▶ [STATED PROBLEM]: Please copy the lines from the one containing "The width and height of the screenshot is (1024, 768)." through the end of the records, both ends included, without the pictures.

▶ [Entries for text and item locations]:

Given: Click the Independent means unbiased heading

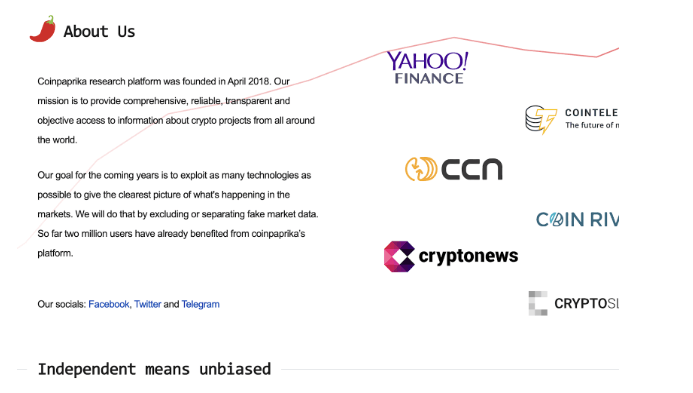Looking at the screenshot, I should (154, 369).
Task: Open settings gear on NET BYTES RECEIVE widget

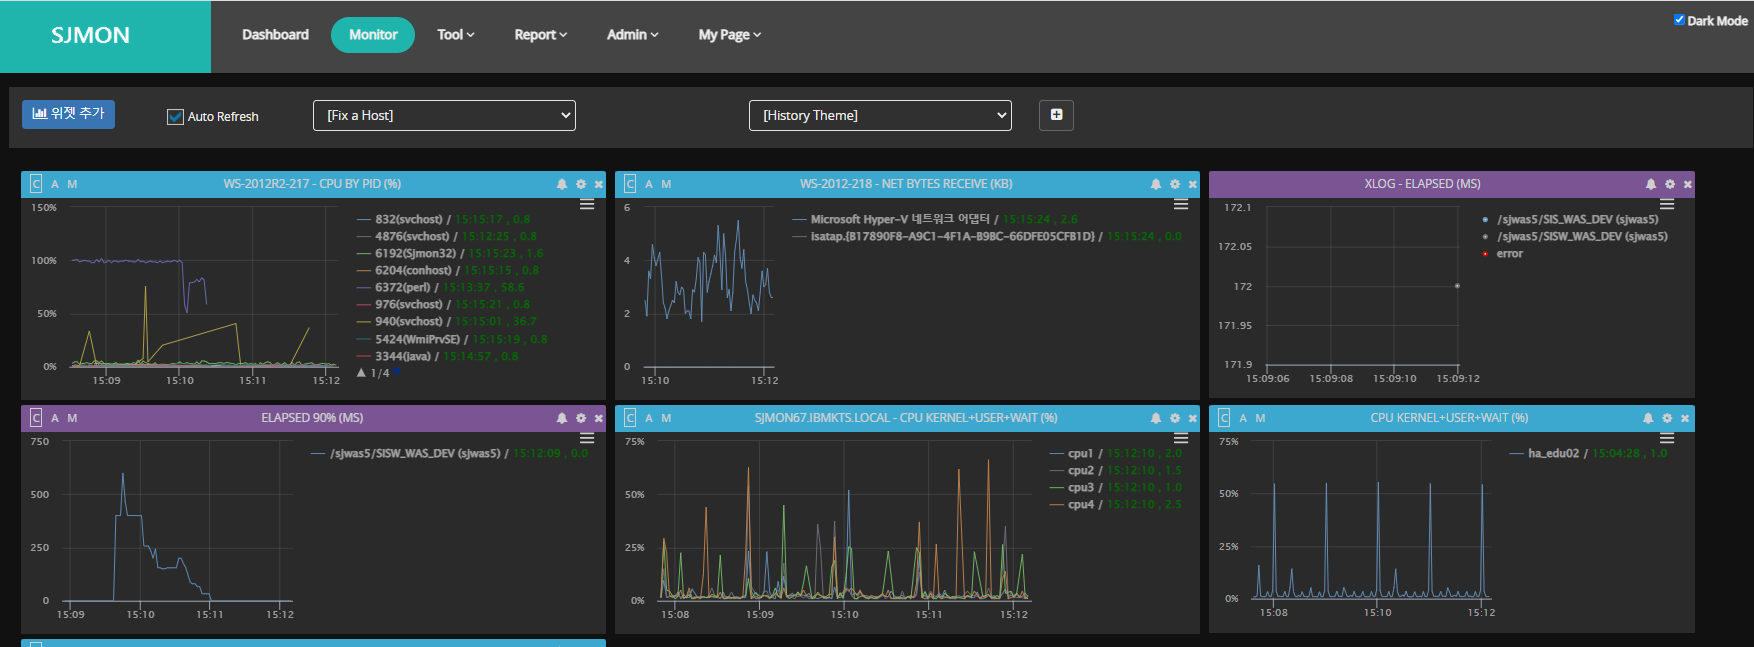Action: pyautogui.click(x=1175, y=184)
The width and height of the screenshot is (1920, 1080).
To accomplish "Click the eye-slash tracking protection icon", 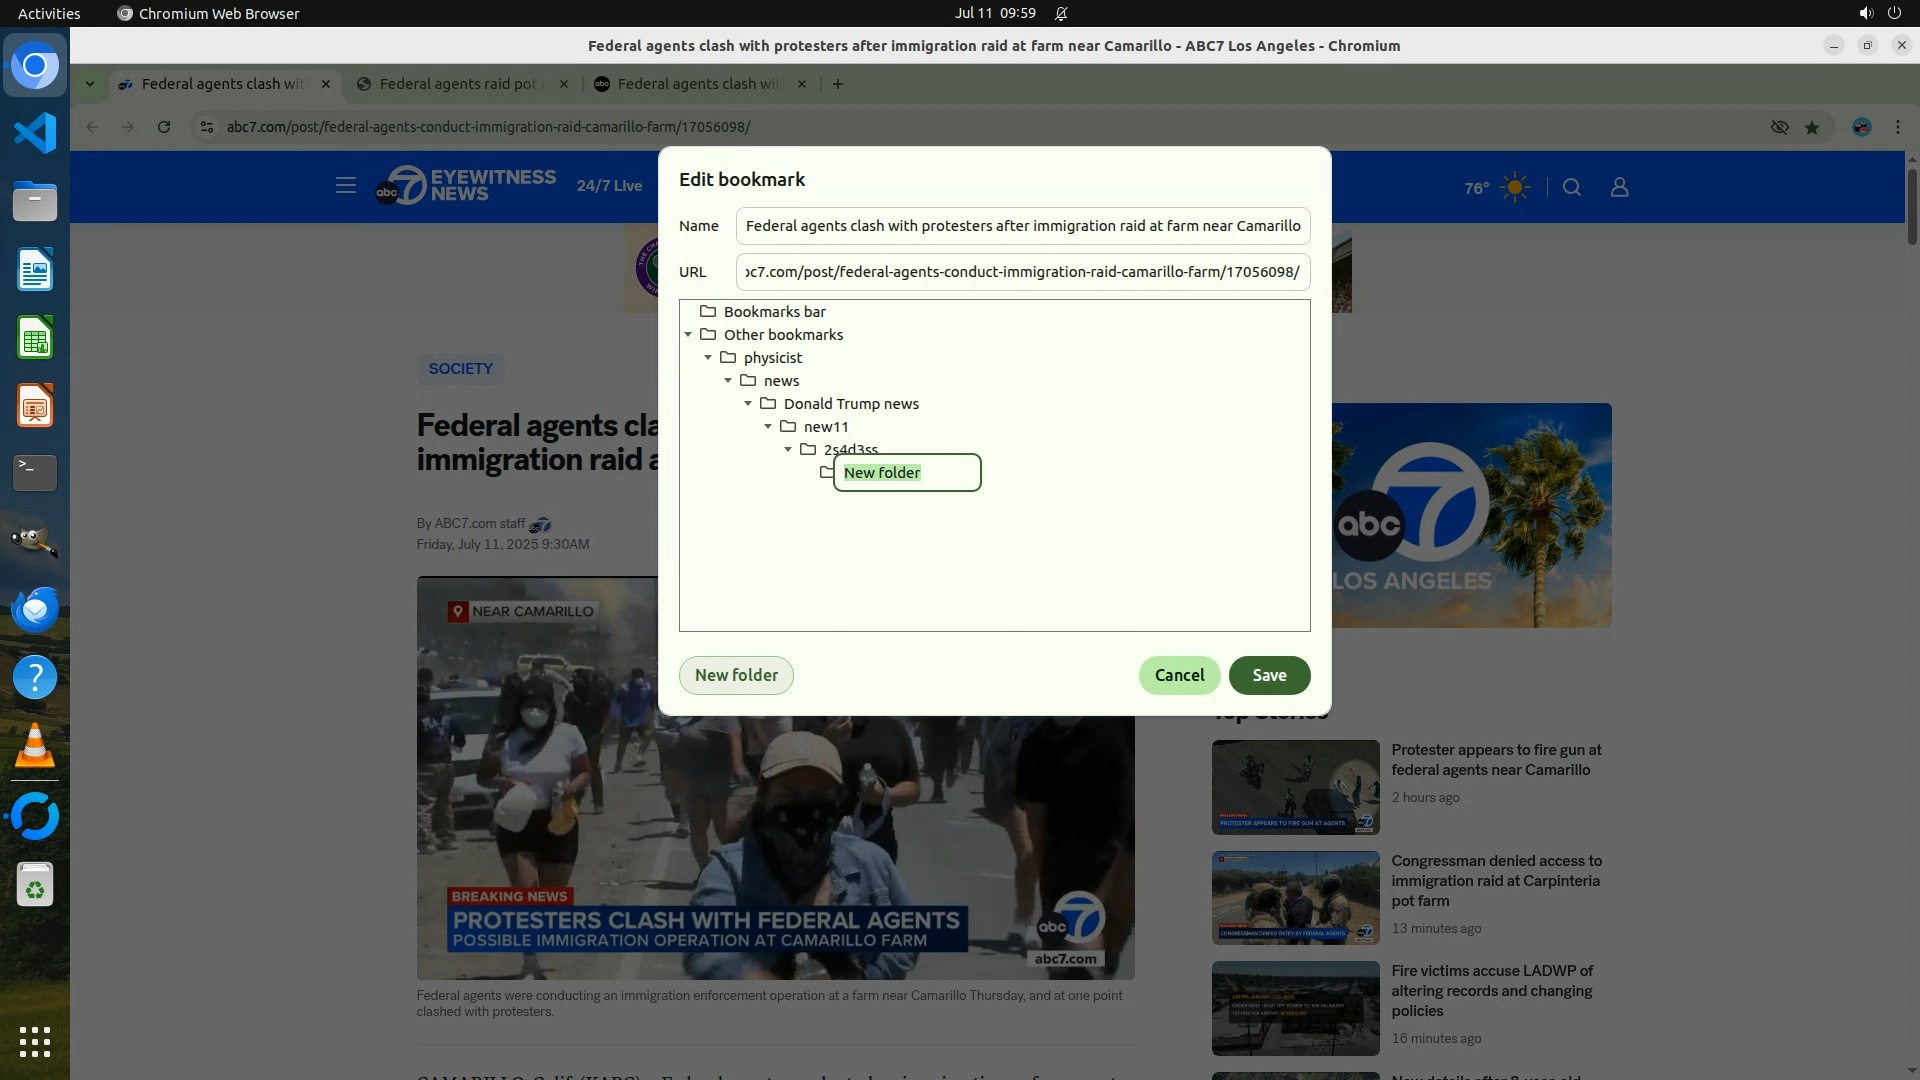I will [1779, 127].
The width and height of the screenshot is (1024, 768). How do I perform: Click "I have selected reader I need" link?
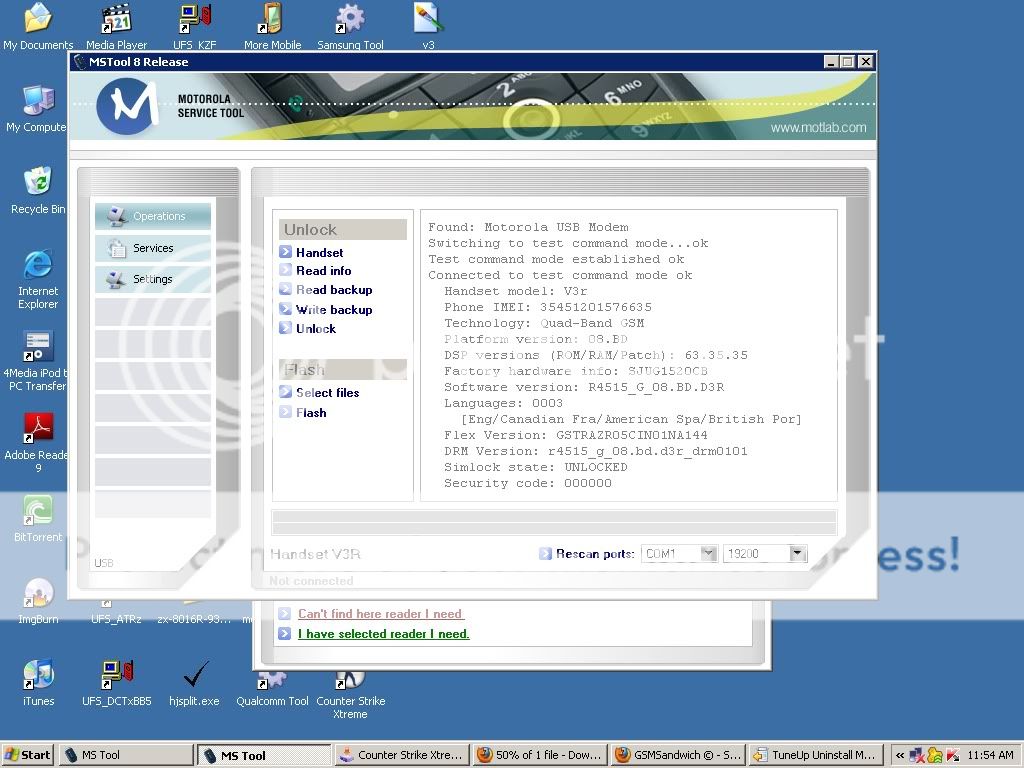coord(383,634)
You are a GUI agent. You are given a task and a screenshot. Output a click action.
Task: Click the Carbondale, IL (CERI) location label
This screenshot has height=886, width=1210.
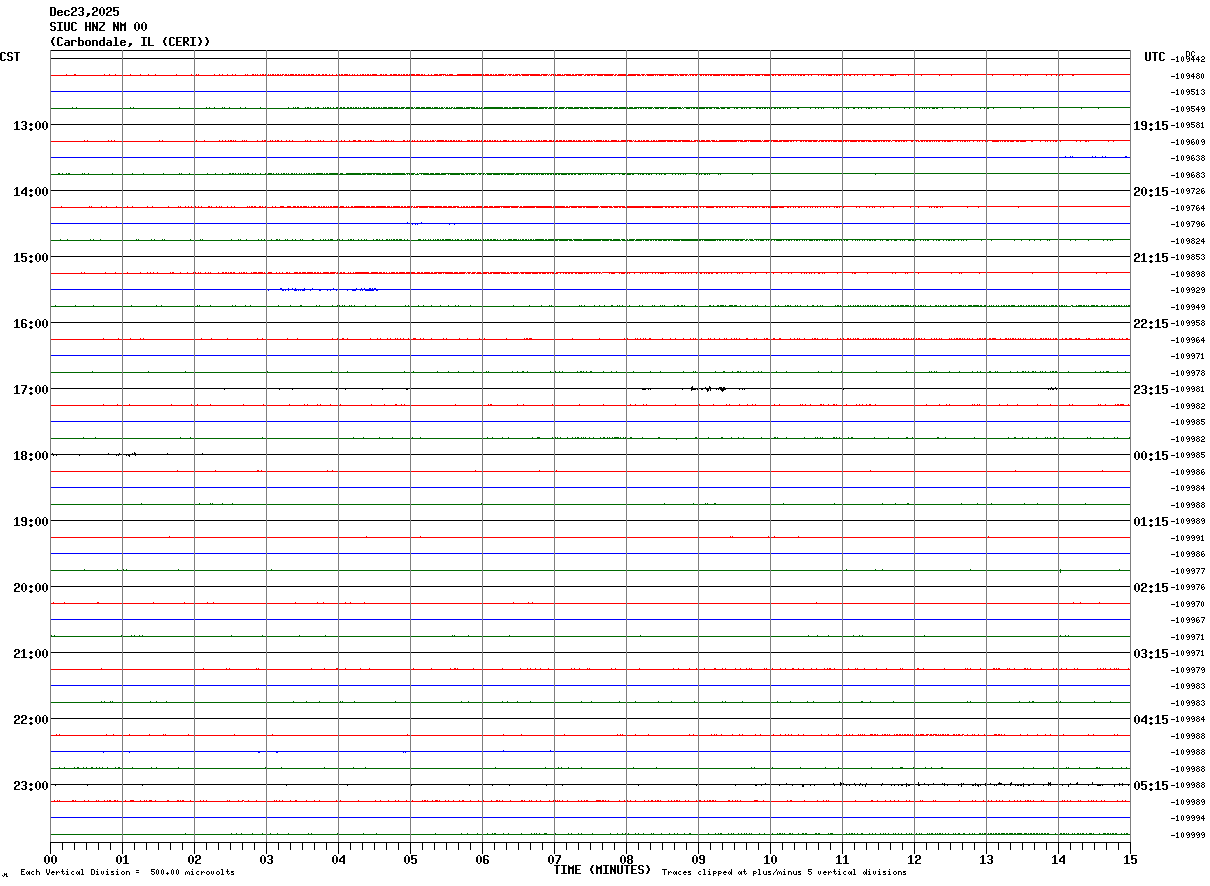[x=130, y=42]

▶ [EXPECTED ANSWER]:
The width and height of the screenshot is (1024, 768). How do I perform: Click "I have selected reader I need" link?
coord(383,634)
You are a GUI agent. You are given a task and a screenshot. Output a click action.
Task: Click the Carbondale, IL (CERI) location label
This screenshot has height=886, width=1210.
[x=130, y=42]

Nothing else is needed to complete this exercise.